Ilva, tavolo sull'accordo di programma a Cornigliano. Per i sindacati un passo importante, ma «la partita non è finita»

Il tavolo si è svolto ieri pomeriggio nelle sedi dell'Ilva di Cornigliano alla presenza del ministro dello Sviluppo economico Luigi Di Maio

PRONTI A VIGILARE
Ilva, tavolo sull´accordo di programma a Cornigliano. Per i sindacati un passo importante, ma «la partita non è finita»

Genova - «Mi auguro che da oggi si possa aprire una nuova fase per lo stabilimento di Cornigliano, noi di certo come sindacato genovese e ligure non abbasseremo la guardia sul tema vitale degli investimenti necessari al rilancio del sito genovese. La vicenda Ilva è legata al Decreto Genova». Queste le parole del segretario generale della Cisl Liguria Luca Maestripieri a margine del tavolo tra governo, sindacati, istituzioni locali e vertici di ArceolorMittal in merito all'Accordo di programma sottoscritto nel 2005 svoltosi ieri pomeriggio nelle sedi dell’Ilva di Cornigliano.

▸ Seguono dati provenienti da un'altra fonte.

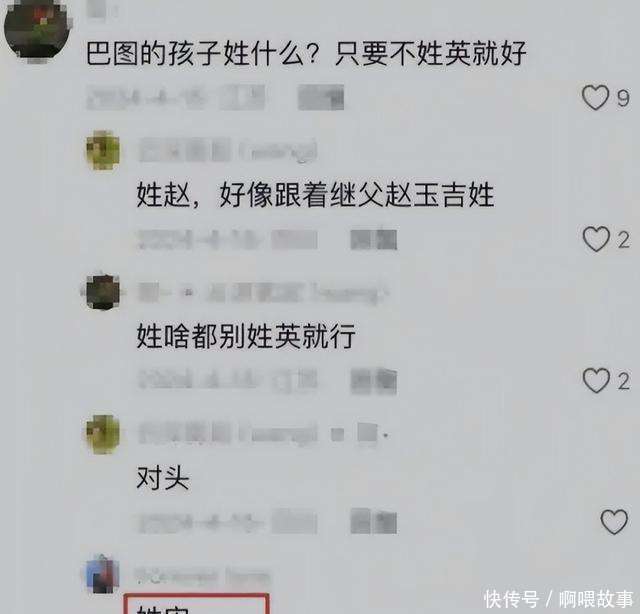Tap blurred reply button under 姓赵 comment
Image resolution: width=640 pixels, height=614 pixels.
373,239
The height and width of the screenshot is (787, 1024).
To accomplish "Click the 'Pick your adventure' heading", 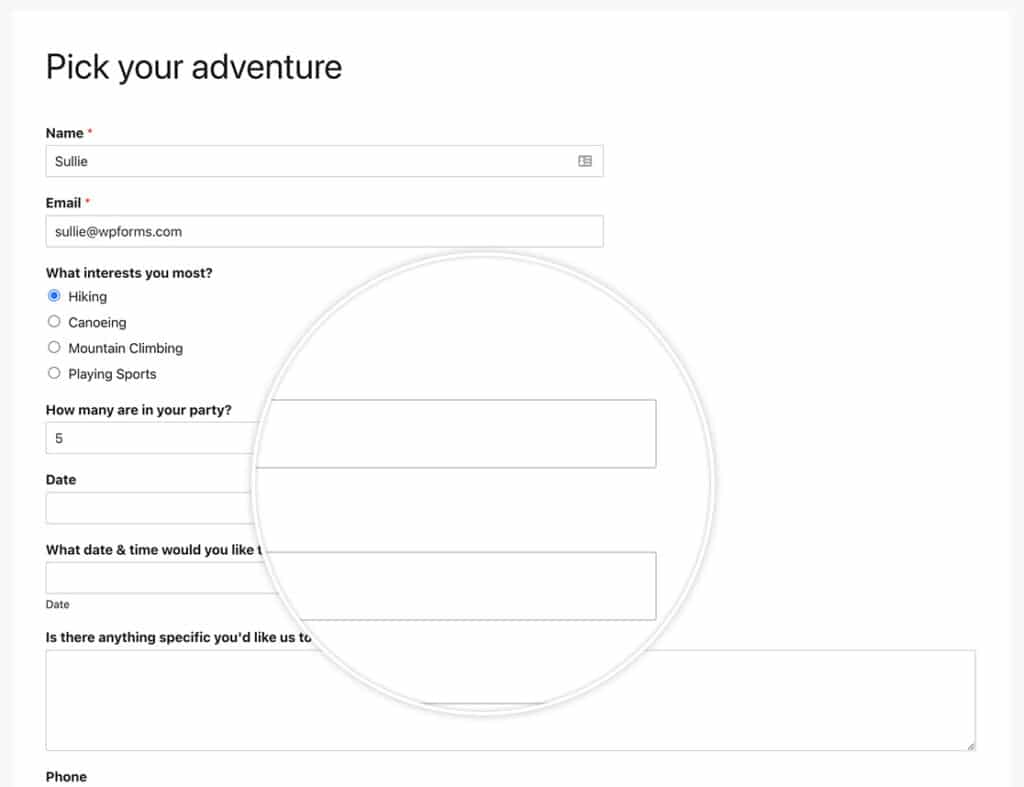I will point(194,67).
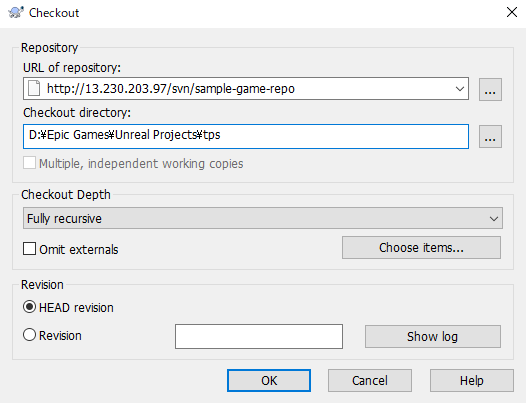Click the TortoiseSVN icon in title bar

[15, 13]
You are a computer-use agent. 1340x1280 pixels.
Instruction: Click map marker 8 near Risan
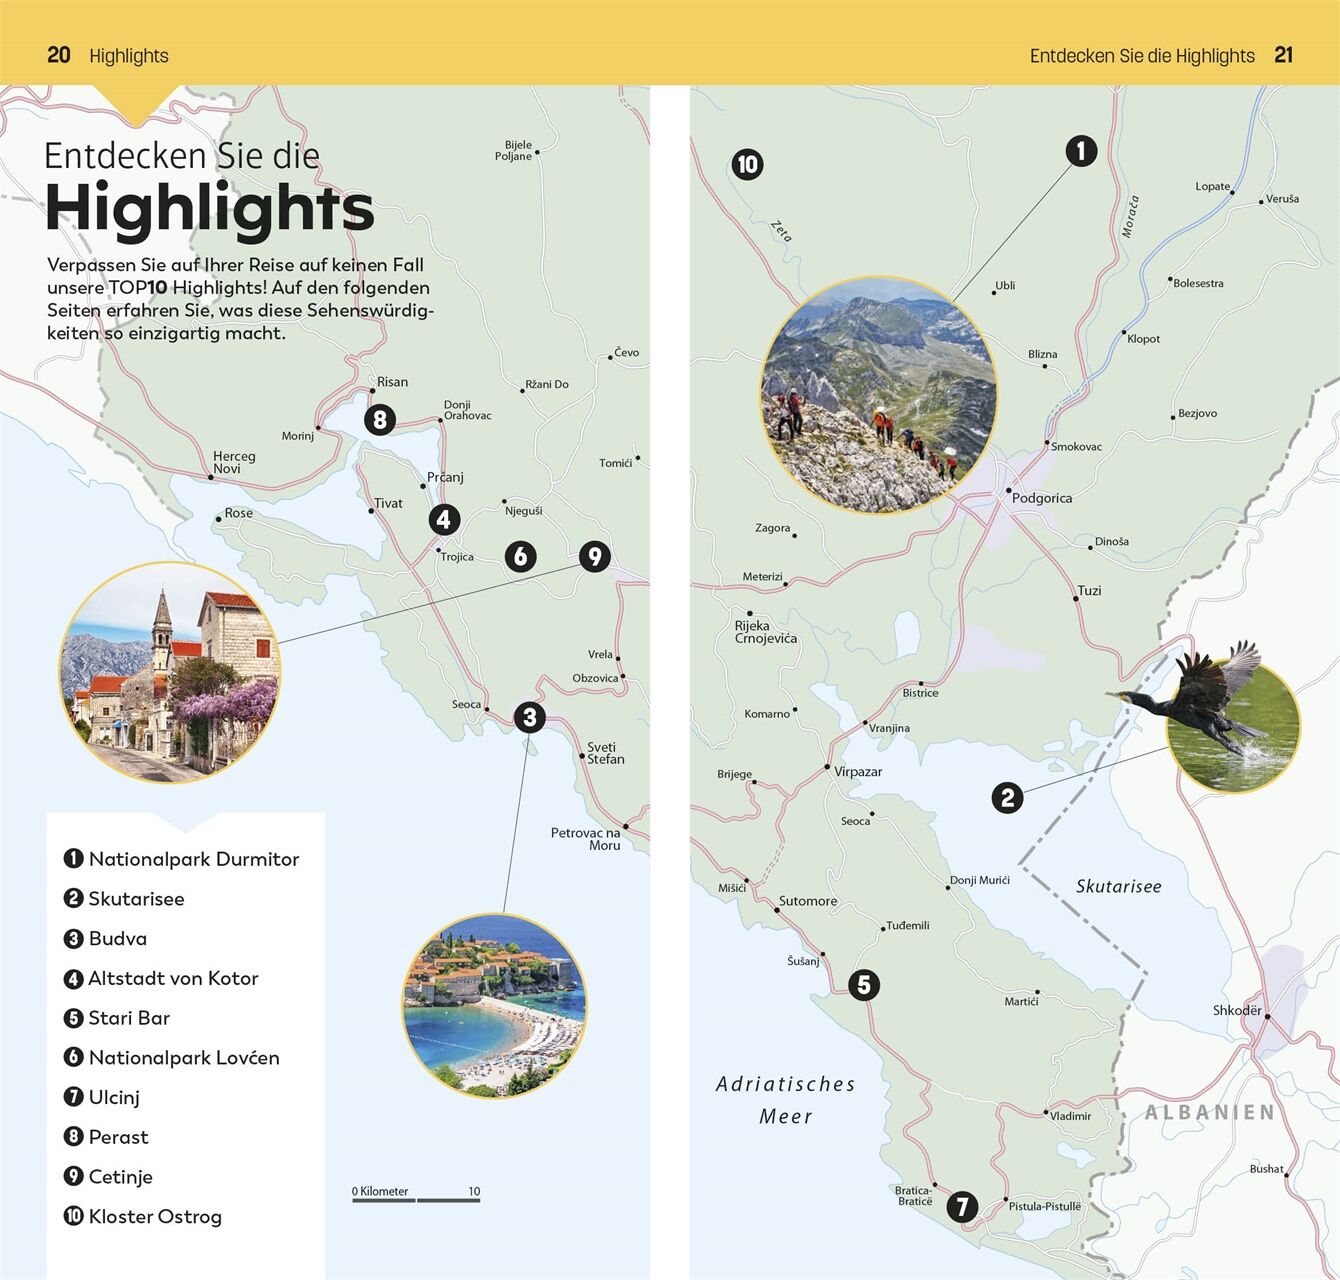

La risposta del governo - Alla fine dell’attesissimo meeting, il ministro dello Sviluppo Economico Luigi Di Maio ha subito cercato di tranquillizzare tutti: «A Genova nessun posto di lavoro è a rischio», proprio come previsto dall’accordo sottoscritto a Roma lo scorso 6 settembre. Il governo, dunque, pare volersi impegnare concretamente per lo stabilimento genovese, per il quale è pronto a «finanziare la cassa integrazione, la società per Cornigliano e ulteriori eventuali progetti con gli enti locali qualora ce ne fosse la necessità» – senza dimenticare che giovedì prossimo tutte le parti coinvolte si incontreranno a Roma per firmare la proroga per la cassa integrazione dei lavori di pubblica utilità.

Le opinioni dei sindacati - Tutto positivo, insomma: ma non per tutti. Secondo le rappresentanze della Fiom Cgil presenti, infatti, si sarebbe trattato per lo più di un incontro interlocutorio e «La partita non è finita»: secondo il segretario della Fiom Genova Bruno Manganaro, infatti, «c’è ancora il rischio concreto che Mittal possa volere solo mille dipendenti a Genova: entro ottobre il prefetto incontrerà tutte le parti e verificherà numeri e possibili alternative».
Diverso, invece, il parere della Cisl, il cui segretario regionale Alessandro Vella non ha mancato di ricordare come l’incontro di ieri sia stato positivo, e questo perché «il ministro ha confermato l'impegno del Governo a finanziare la cassa integrazione, la società di Cornigliano e altri progetti che si renderanno necessari per garantire l'occupazione e la continuità salariale. Noi siamo disponibili a sederci nuovamente attorno a un tavolo e continuare a discutere per trovare tutta le soluzioni possibili. Va rilanciata la produzione nello stabilimento». Dello stesso avviso anche la Uilm, che nelle parole del suo segretario generale Antonio Apa definisce l’accordo «importante perché garantisce reddito ai lavoratori, non prevede esuberi né in Italia né a Genova ed esclude il jobs act. Ora vigileremo per verificare che l'accordo venga applicato in tutte le sue forme».